> **TRECHO CITADO**:
▼▼▼

Sabia-se que o topo do ranking seria disputado pelo PSB (Cid Gomes) e o PT (Camilo Santana). Portanto, não há surpresa no fato de o partido do senador e ex-governador aparecer em cima, com 65 vitórias contabilizadas, muito menos na perseguição a ele da legenda do ministro e ex-governador, que somou 46 campanhas vitoriosas. Os dois juntos, portanto, abraçam 111 prefeituras, ou, aproximadamente, 60% do total de 184 municípios que há no Ceará. Uma mostra de concentração política importante, embora exija alguns mergulhos de análise que determinam sua relativização.

▲▲▲

> **EXERCÍCIO CURTO 1**: Redimensione as entradas começando pela linha com "Host an ADS-B Site (715, 478)" e seguindo até a linha com "Kondenstop & Buhar Sistemleri (78, 638)", reescrevendo todas essas linhas, inclusive as de instrução, com cada coordenada das respostas multiplicada por 1,2 e arredondada para número inteiro, com meios arredondados para cima. Deixe as imagens de fora da resposta.

> **Entradas de posição de itens**:

▼▼▼

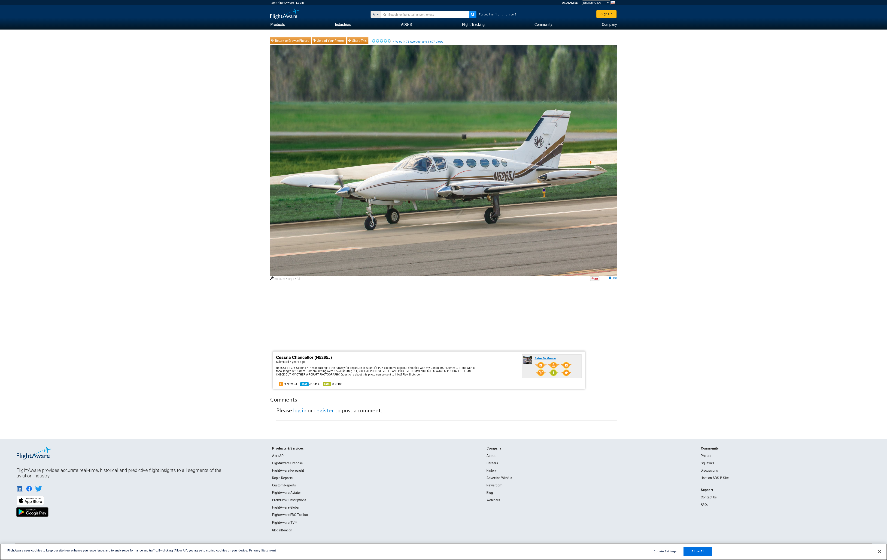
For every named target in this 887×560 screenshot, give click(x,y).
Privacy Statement (262, 550)
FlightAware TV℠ (284, 522)
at (333, 384)
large (291, 278)
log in (300, 410)
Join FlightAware (282, 2)
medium (279, 278)
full (299, 278)
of (310, 384)
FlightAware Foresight (288, 470)
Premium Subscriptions (289, 500)
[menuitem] (277, 25)
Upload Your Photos (330, 40)
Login (300, 2)
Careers (492, 463)
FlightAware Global (285, 507)
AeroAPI (278, 456)
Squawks (707, 463)
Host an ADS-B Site (715, 478)
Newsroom (494, 485)
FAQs (704, 504)
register (324, 410)
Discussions (709, 470)
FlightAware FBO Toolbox (290, 515)
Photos (706, 456)
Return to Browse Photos (292, 40)
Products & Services (288, 448)
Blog (489, 492)
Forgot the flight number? (497, 14)
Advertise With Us (499, 478)
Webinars (493, 500)
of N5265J (288, 384)
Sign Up (606, 14)
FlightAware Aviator (286, 492)
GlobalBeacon (282, 530)
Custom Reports (284, 485)
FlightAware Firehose (287, 463)
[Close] (880, 551)
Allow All (697, 551)
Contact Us (709, 497)
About (490, 456)
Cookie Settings (665, 551)
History (491, 470)
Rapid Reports (282, 478)
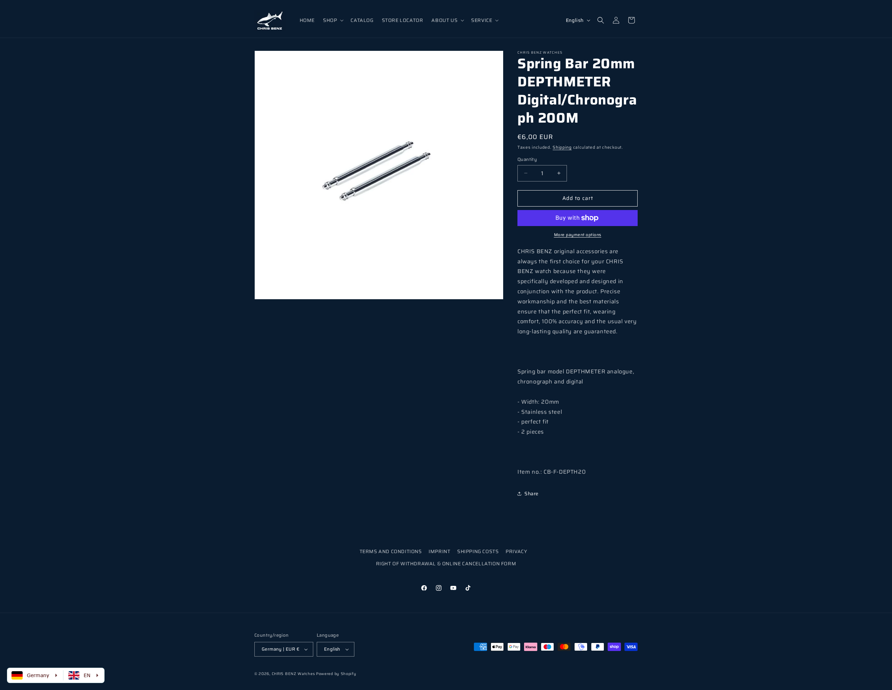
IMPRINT (439, 551)
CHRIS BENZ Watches (293, 674)
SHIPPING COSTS (478, 551)
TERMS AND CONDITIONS (391, 551)
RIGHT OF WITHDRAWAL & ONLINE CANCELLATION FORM (446, 564)
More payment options (577, 235)
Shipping (562, 147)
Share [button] (531, 493)
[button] (332, 20)
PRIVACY (516, 551)
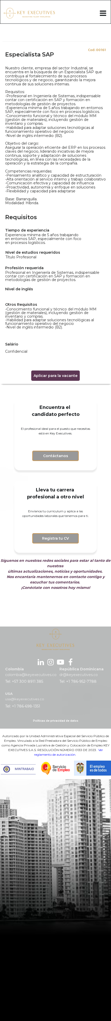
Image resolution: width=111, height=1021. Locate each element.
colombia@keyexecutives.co (31, 674)
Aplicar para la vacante (55, 375)
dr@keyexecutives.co (78, 674)
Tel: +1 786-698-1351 (22, 706)
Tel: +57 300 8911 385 (24, 681)
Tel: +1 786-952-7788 (78, 681)
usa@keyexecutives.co (24, 699)
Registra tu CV (55, 538)
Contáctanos (55, 456)
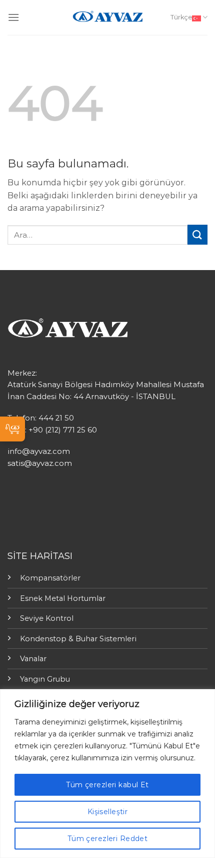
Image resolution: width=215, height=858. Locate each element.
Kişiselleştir (108, 811)
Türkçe (181, 17)
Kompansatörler (50, 577)
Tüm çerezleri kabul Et (107, 784)
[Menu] (14, 17)
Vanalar (33, 658)
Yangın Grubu (45, 679)
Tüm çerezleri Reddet (108, 838)
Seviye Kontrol (47, 618)
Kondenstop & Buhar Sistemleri (78, 638)
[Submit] (198, 234)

▲▲▲

> **EXERCÍCIO CURTO 2**: Traduza para o inglês a seguinte frase do trecho sobre as prefeituras do Ceará: "Os dois juntos, portanto, abraçam 111 prefeituras, ou, aproximadamente, 60% do total de 184 municípios que há no Ceará."

> **SOLUÇÃO COMENTADA 1**:
Host an ADS-B Site (858, 574)
Newsroom (593, 582)
FAQs (845, 605)
register (389, 492)
Discussions (851, 564)
FlightAware FBO Toolbox (348, 618)
Photos (847, 547)
Return to Browse Photos (350, 48)
Products & Services (346, 538)
Blog (587, 590)
Forgot the flight number? (596, 17)
Advertise With Us (599, 574)
Webinars (592, 600)
of N5265J (346, 461)
Sign Up (727, 17)
FlightAware Aviator (343, 590)
GlobalBeacon (338, 636)
Custom Reports (341, 582)
FlightAware Firehose (344, 556)
[Close] (1056, 661)
Allow All (836, 661)
Contact Us (851, 596)
About (588, 547)
Cookie Settings (798, 661)
History (589, 564)
Rapid Reports (338, 574)
IMPRINT (527, 661)
CHRIS BENZ Watches (352, 809)
SHIPPING COSTS (574, 661)
TERMS AND CONDITIONS (469, 661)
RIGHT OF WITHDRAWAL & ONLINE CANCELLATION FORM (535, 677)
More payment options (692, 282)
Shipping (674, 176)
Share [button] (637, 592)
[button] (398, 24)
PRIVACY (619, 661)
Image resolution: width=111, height=1021. Locate each element.
colombia@keyexecutives.co (37, 809)
Aplicar para la vacante (66, 450)
dr@keyexecutives.co (94, 809)
Tel: +1 786-698-1351 (26, 847)
Tel: +57 300 8911 385 (29, 817)
Tel: +1 786-952-7788 (94, 817)
usa@keyexecutives.co (29, 839)
Registra tu CV (66, 646)
Contáctanos (66, 547)
Image resolution: width=215, height=858. Locate each element.
Kişiselleştir (130, 973)
Türkçe (217, 20)
Kompansatörler (60, 692)
Tüm çerezleri kabul Et (128, 941)
[Menu] (17, 20)
Vanalar (40, 790)
Yangın Grubu (54, 815)
Tüm çerezleri Reddet (130, 1006)
Seviye Kontrol (56, 742)
Kondenstop & Buhar Sistemleri (94, 766)

> **SOLUÇÃO COMENTADA 2**: Together, therefore, the two encompass 111 city halls, or approximately 60% of the total of 184 municipalities in Ceará.